---------- SUPPLIED DATA

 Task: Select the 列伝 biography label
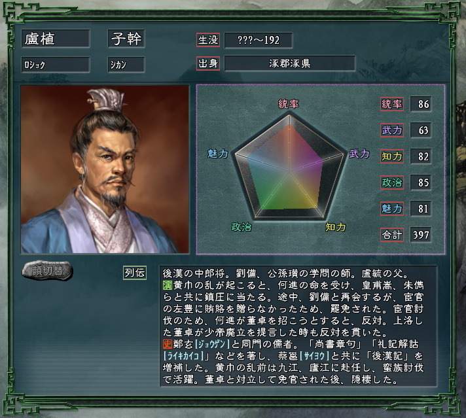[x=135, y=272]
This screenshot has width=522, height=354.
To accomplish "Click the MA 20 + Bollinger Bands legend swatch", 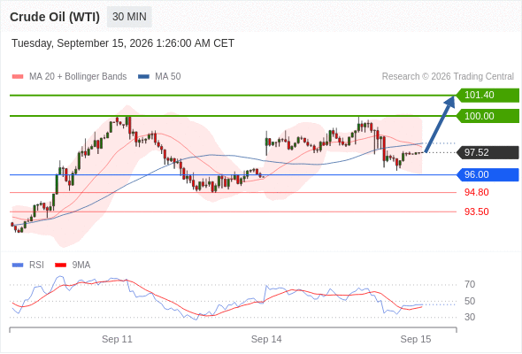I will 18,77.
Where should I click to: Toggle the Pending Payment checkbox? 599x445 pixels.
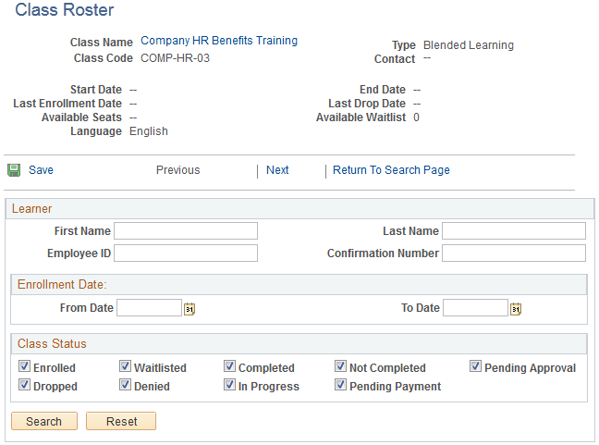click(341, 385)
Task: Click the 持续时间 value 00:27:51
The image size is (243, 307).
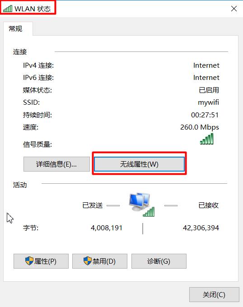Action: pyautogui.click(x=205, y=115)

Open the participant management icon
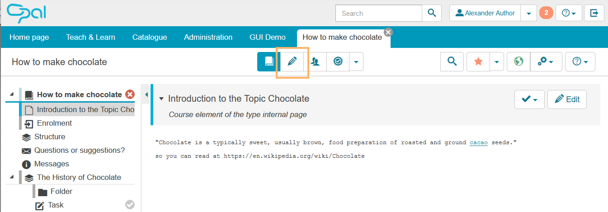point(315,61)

--------------------
---------- SUPPLIED DATA

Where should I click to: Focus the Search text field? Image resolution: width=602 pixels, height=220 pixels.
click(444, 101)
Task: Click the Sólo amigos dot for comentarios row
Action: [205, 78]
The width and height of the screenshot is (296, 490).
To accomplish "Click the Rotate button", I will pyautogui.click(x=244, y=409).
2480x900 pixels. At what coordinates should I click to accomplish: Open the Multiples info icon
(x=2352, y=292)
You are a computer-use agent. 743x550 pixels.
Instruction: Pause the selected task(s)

--------------------

TASK REQUIREMENTS >>
Among the lines above, find those with the word "screenshot". Copy them.

WRITTEN SOLUTION >>
This screenshot has width=522, height=354.
The width and height of the screenshot is (296, 490).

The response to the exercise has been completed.